Guess, that staying away from her turned out different than I planned. But I couldn't just leave her in that bastard's hands. I'm kinda angry I didn't get a chance to beat him. To punish him and let him pay for everything he has done. For how he treated Stella. I really hope Myles turns him in and that the police arrest him. That son of a bitch deserves the worst for hurting Stella.

I step outside, stretching because it's 7 in the morning and I hate getting up early. I yawn as I'm surprised to see Tyler on the porch smoking.
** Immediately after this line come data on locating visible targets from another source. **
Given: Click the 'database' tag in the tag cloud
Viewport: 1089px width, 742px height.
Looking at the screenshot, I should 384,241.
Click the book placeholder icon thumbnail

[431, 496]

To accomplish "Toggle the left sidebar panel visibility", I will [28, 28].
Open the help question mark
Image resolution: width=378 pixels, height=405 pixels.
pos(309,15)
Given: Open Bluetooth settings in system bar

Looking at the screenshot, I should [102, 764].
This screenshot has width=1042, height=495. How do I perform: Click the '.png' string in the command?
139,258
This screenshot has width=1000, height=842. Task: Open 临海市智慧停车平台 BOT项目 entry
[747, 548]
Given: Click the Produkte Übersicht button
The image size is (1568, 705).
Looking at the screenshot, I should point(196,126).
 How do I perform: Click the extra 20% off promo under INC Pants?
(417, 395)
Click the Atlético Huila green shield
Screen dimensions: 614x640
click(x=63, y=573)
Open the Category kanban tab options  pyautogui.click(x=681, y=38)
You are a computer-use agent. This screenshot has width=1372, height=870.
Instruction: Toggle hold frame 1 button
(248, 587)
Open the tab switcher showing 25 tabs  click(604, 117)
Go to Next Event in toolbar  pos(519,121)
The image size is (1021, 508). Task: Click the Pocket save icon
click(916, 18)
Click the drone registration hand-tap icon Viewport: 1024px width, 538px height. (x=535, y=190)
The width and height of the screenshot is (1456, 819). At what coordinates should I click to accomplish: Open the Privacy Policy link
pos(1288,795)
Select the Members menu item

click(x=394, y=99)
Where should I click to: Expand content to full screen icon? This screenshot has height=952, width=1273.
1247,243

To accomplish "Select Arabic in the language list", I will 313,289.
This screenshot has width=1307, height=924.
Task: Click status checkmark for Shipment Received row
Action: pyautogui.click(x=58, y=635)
"Since when are you smoking?", I ask, shocked that I see smoke coming from his mouth. This makes him startle.

"Good morning to you too, bro! I smoke sometimes yes." He passes me the cigarette and I take a puff. Already feelin' better.

"Do you think she is goin' to be there?", I ask, meaning on school.

"I don't know, bro. She has been through a lot these days. If I were here I would take some rest. She really needs it."

"Yeah", I say, agreeing.

"Michael", he turns to look at me, "I just wanted to say that I'm happy that wasn't you. I don't want to think about what could have happened, but I'm glad you are okay. I don't want to lose you."

I hug him tight. I don't know how I deserve him, but I'm glad he's there with and for me. Always. He never left me. And I hope he won't change his mind and realize how really of a bastard I actually am. But when he says the next words I realize that I really have to fuck up to make him leave me. And I will try not to do that because I need him next to me. I need someone who doesn't only sees my flaws, but my virtues. If I even have them.

"You're my brother. Remember that", he says, when I let go of him.

"You, too." I pat his shoulder and we jump into the car and head to the school.

When I enter the classroom, her seat is empty. Tyler was right. It's better if she takes some rest. But it's like I feel empty inside. Empty without her. It's like she's the missing piece I was struggling to find. But I'm now struggling and hesitating to accept it. Can the two of us work? Together? I never believed in love. It can only break you, shattering your pieces terribly, making it impossible to ever find them and put them back together. So after love, you'll never be the same. So I prefer staying out of it. As far away as I can.

But I can still be with her? You don't have to love someone to be with them. You can like them. And I like her. A lot.

But neither do I believe in a relationship. I think that all of that is fake. What love is? Nothing, but fake and overrated. Something unattainable. Something that people like me can't afford it. Broken people. Fucked up, people. Life already broke me, so I don't want to give it a pleasure to broke me even more, with some love shit. But, she's fucked up, too. So maybe she can't hurt me? Maybe we can heal each other's wounds? That question hangs out in the air, while the teacher is explaining some bullshit that includes numbers as well as letters.